Stated goal
Can you write out the entries word for word, from their first line through the line containing "click(437, 46)", and leave the pictures out?

━━━━━ Given records

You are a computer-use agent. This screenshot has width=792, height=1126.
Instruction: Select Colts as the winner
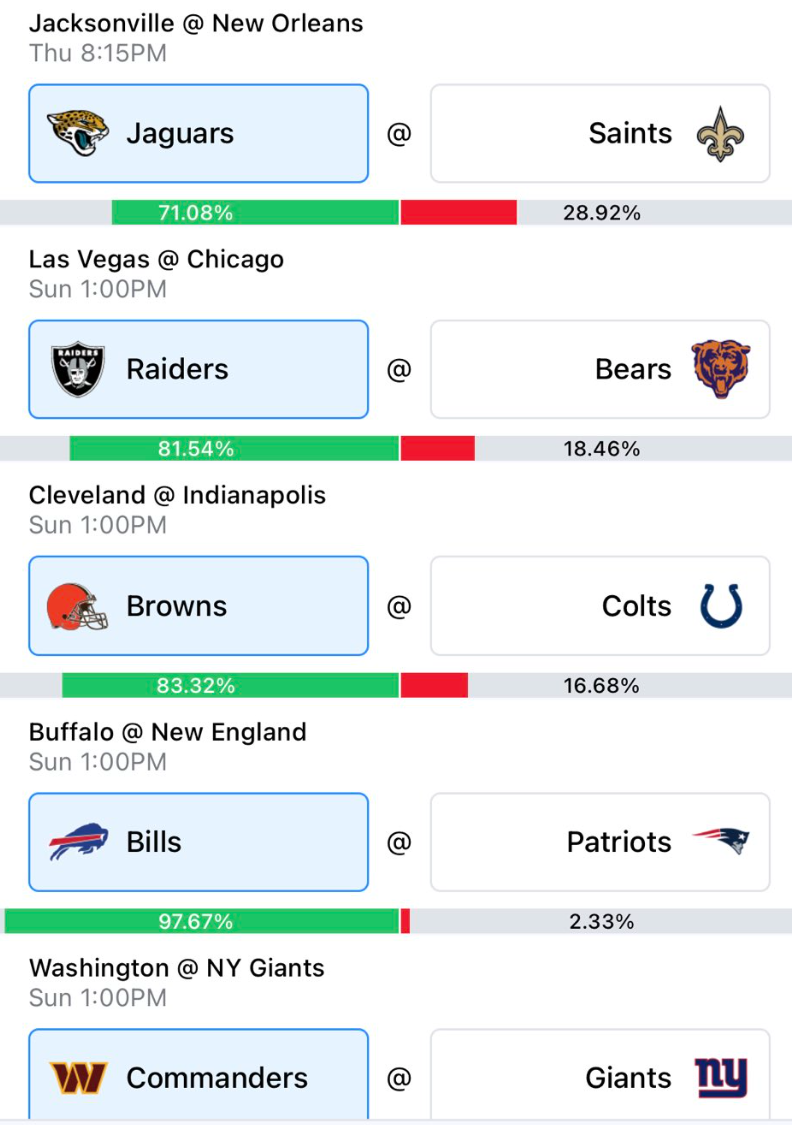(600, 605)
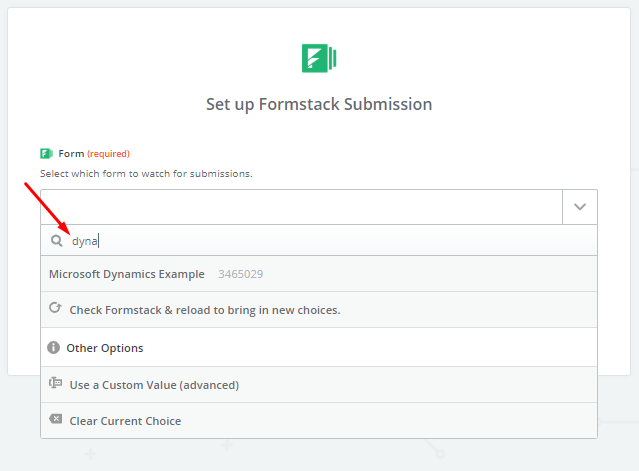Click the custom value icon

tap(55, 384)
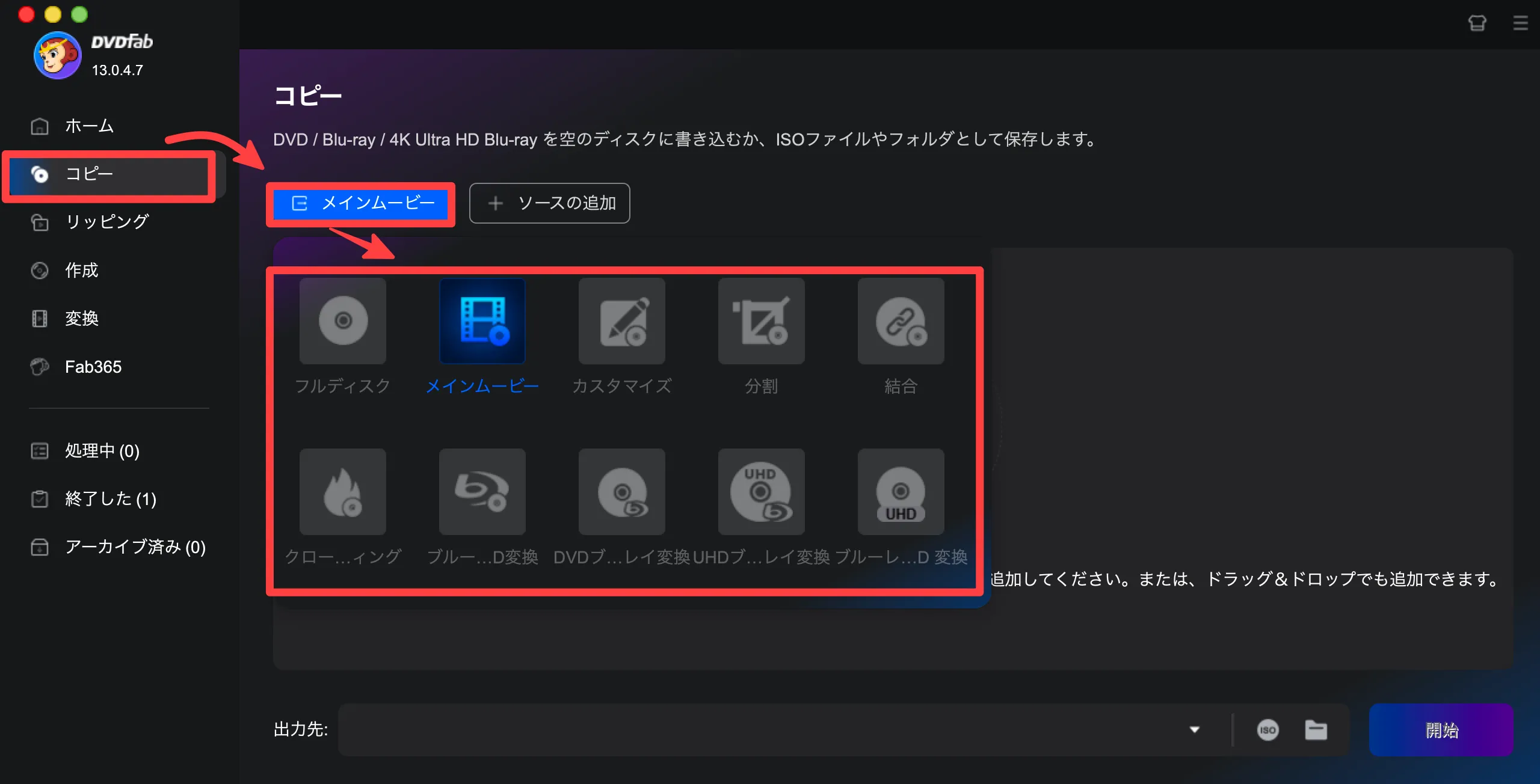Pick the Merge (結合) mode icon

901,320
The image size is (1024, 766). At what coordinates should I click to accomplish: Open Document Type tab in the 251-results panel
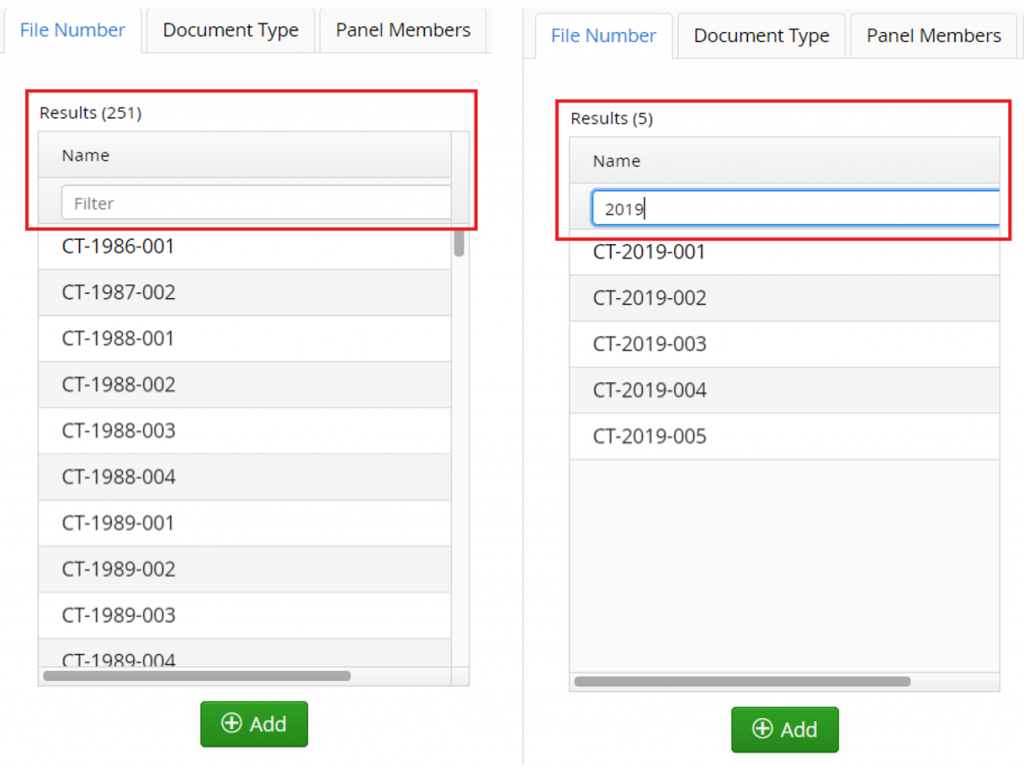coord(230,30)
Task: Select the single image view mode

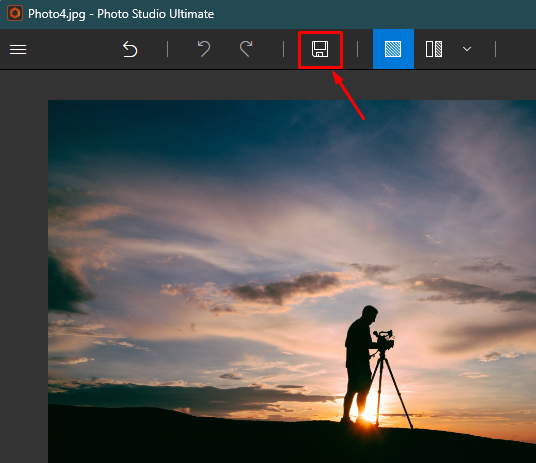Action: [393, 49]
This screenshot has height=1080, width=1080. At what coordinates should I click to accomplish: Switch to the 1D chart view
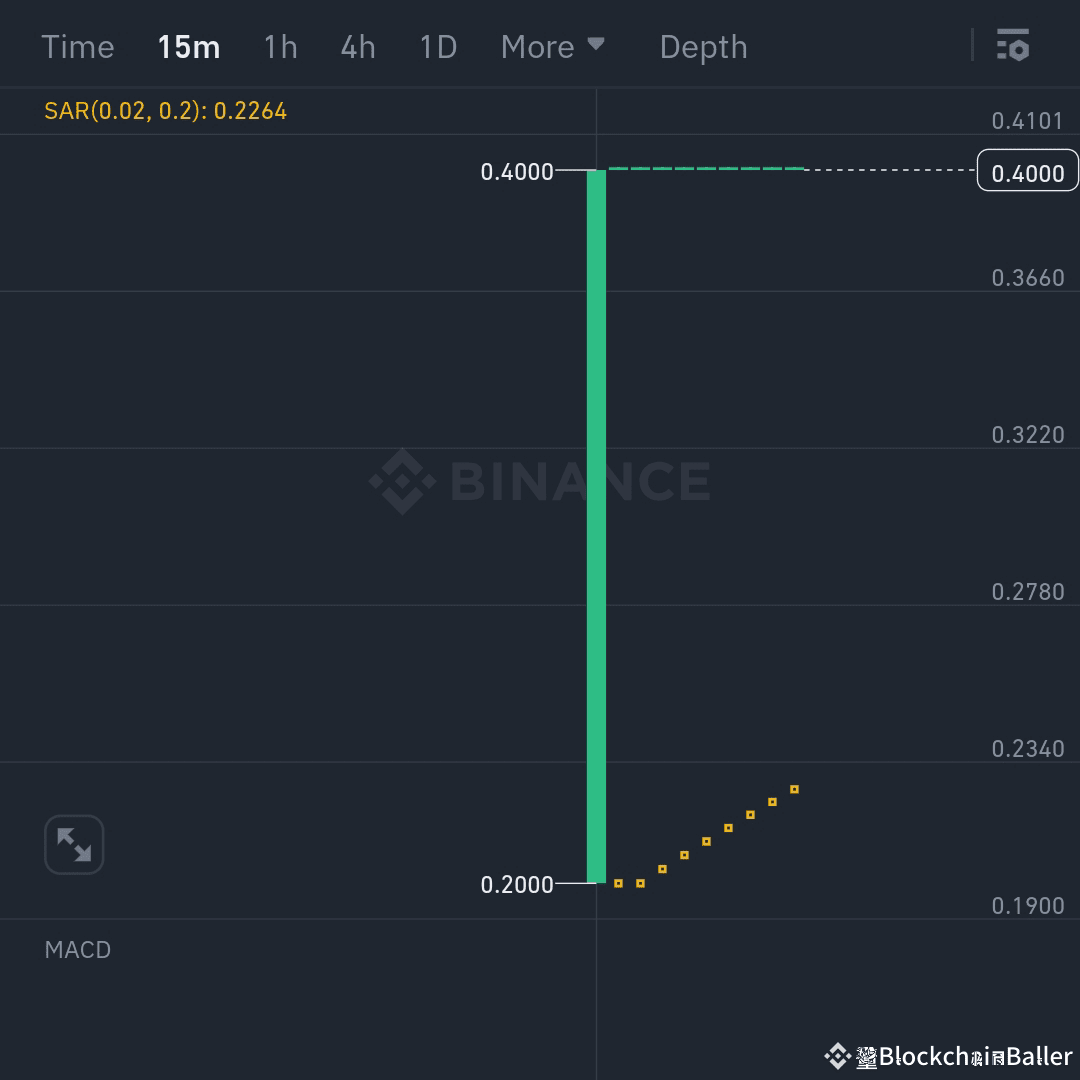click(437, 46)
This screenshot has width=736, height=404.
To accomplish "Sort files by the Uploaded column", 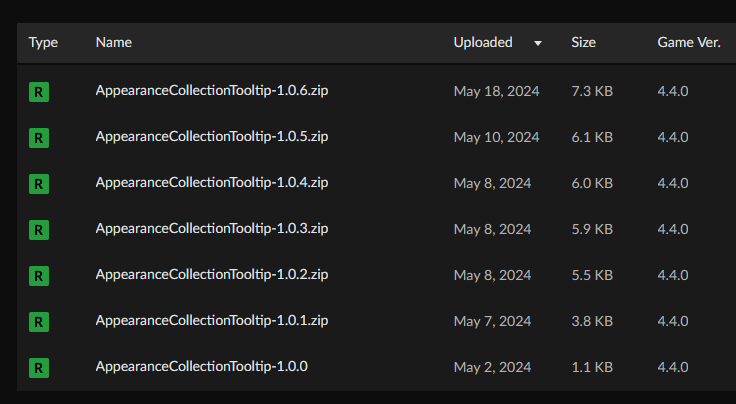I will pyautogui.click(x=483, y=42).
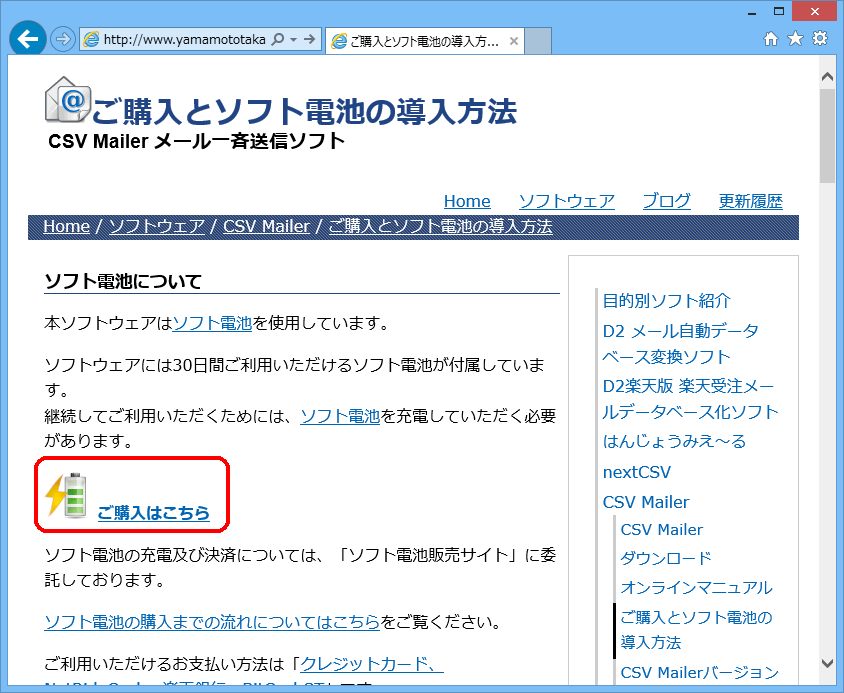This screenshot has height=693, width=844.
Task: Click CSV Mailer in the breadcrumb path
Action: [x=266, y=226]
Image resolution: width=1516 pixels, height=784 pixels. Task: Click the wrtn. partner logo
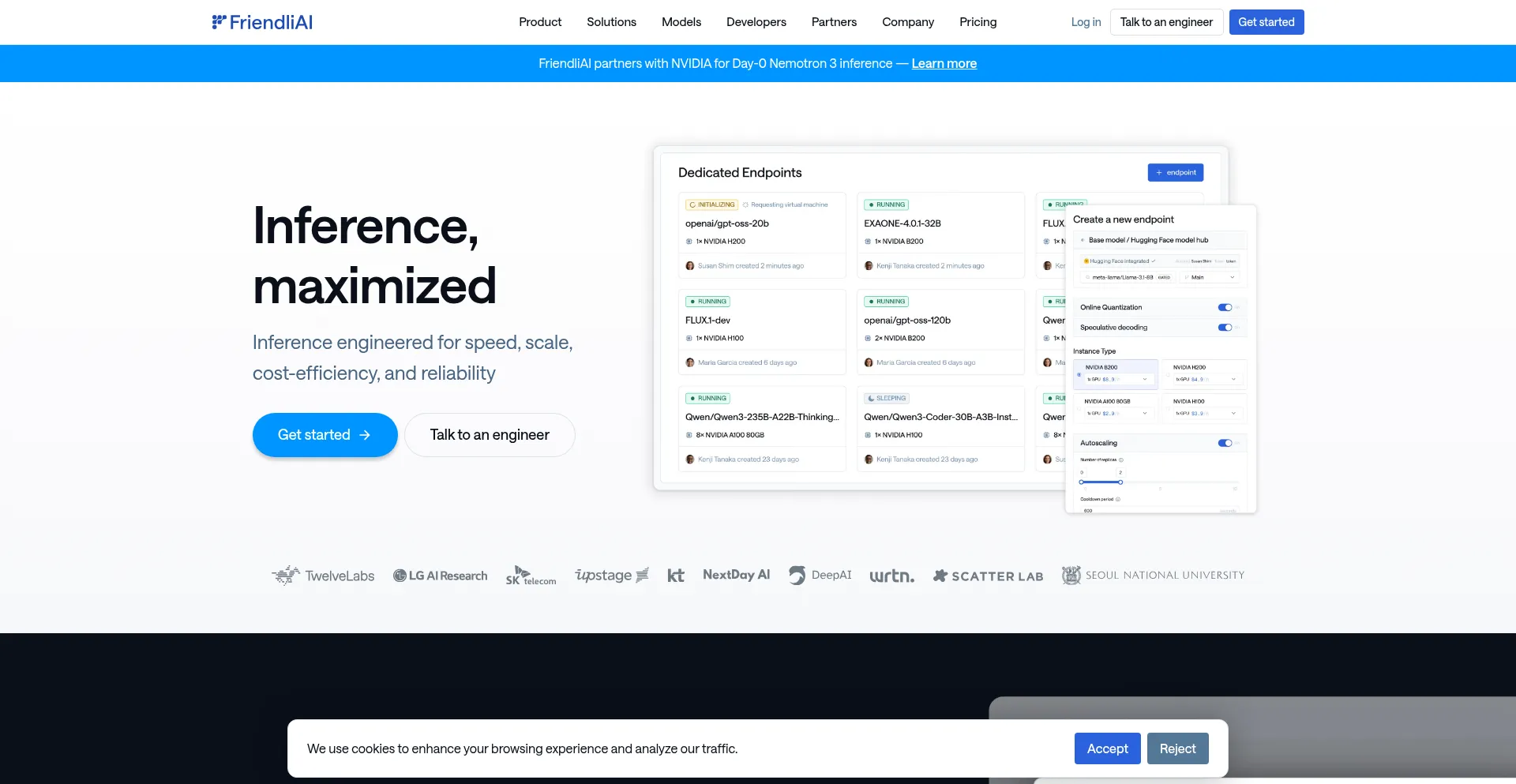click(x=891, y=576)
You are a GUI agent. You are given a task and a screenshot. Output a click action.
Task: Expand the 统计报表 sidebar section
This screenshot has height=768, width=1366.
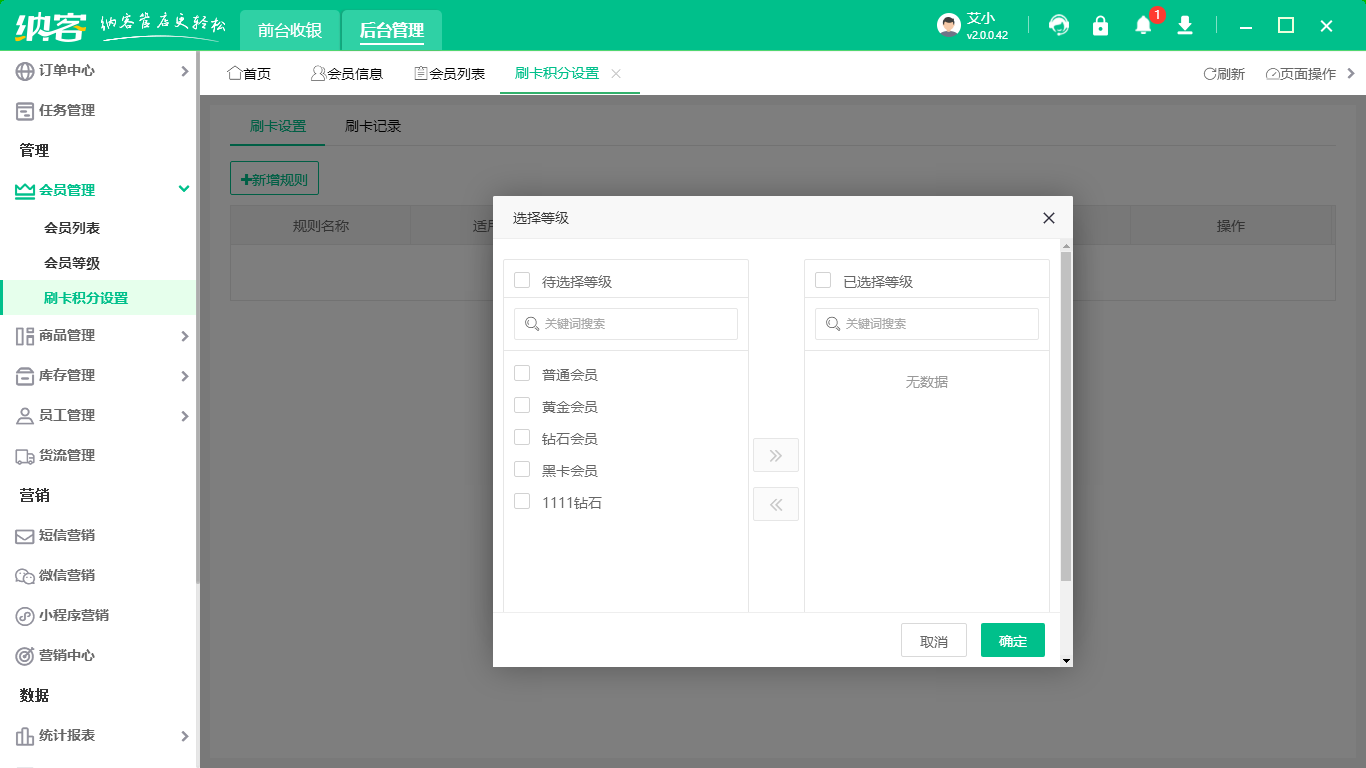tap(98, 736)
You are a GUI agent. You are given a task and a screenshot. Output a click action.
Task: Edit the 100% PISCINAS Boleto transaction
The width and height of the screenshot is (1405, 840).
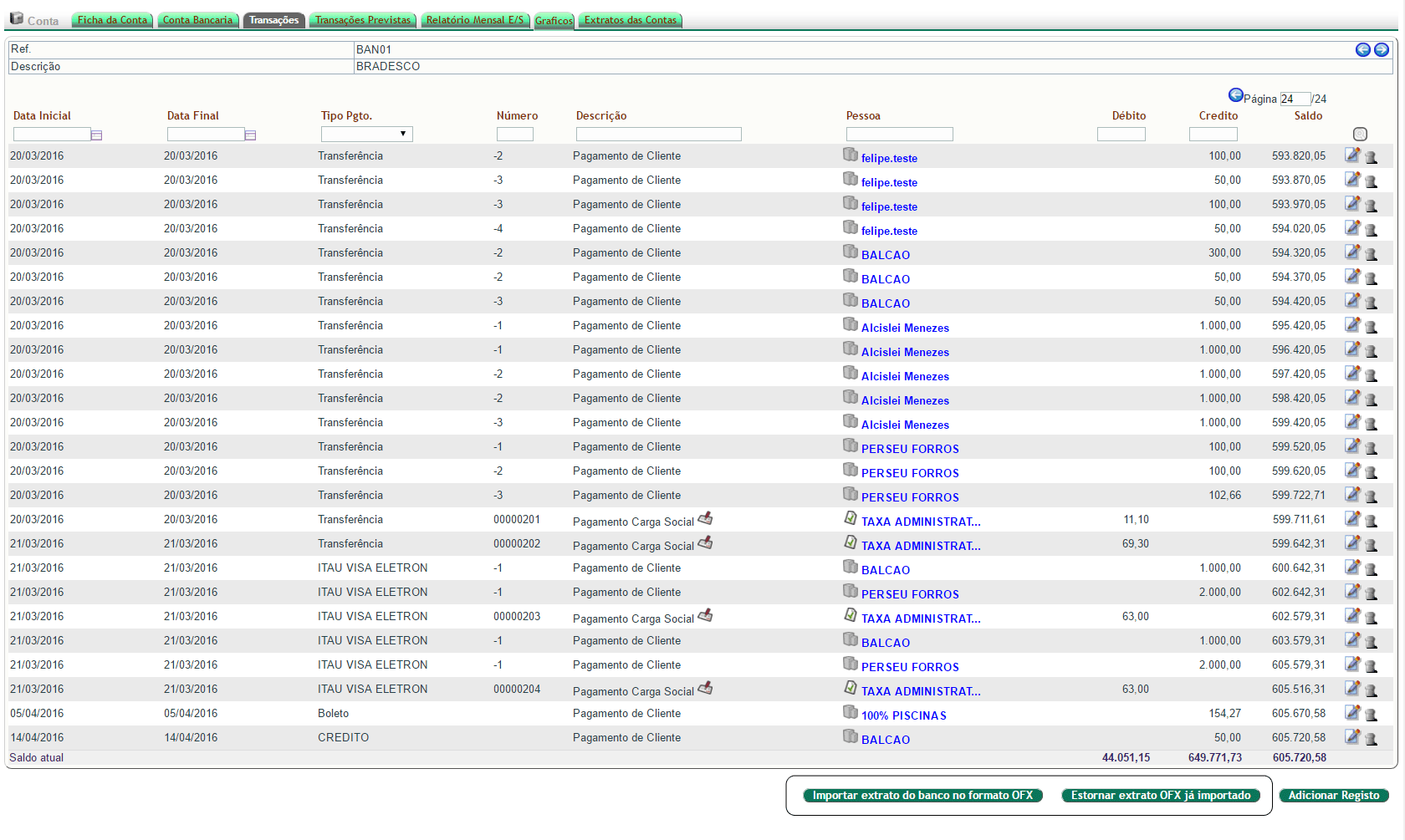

━━━━━━━━━━

Response to this task
You are a computer-use agent. This screenshot has width=792, height=1126.
Instruction: Select Colts as the winner
(600, 605)
Click the custom value icon

tap(55, 384)
Pick the Merge (結合) mode icon

901,320
The image size is (1024, 766). At what coordinates should I click to accomplish: Open Document Type tab in the 251-results panel
coord(230,30)
Task: Select the single image view mode

Action: [393, 49]
This screenshot has height=1080, width=1080. At what coordinates should I click to accomplish: Switch to the 1D chart view
click(437, 46)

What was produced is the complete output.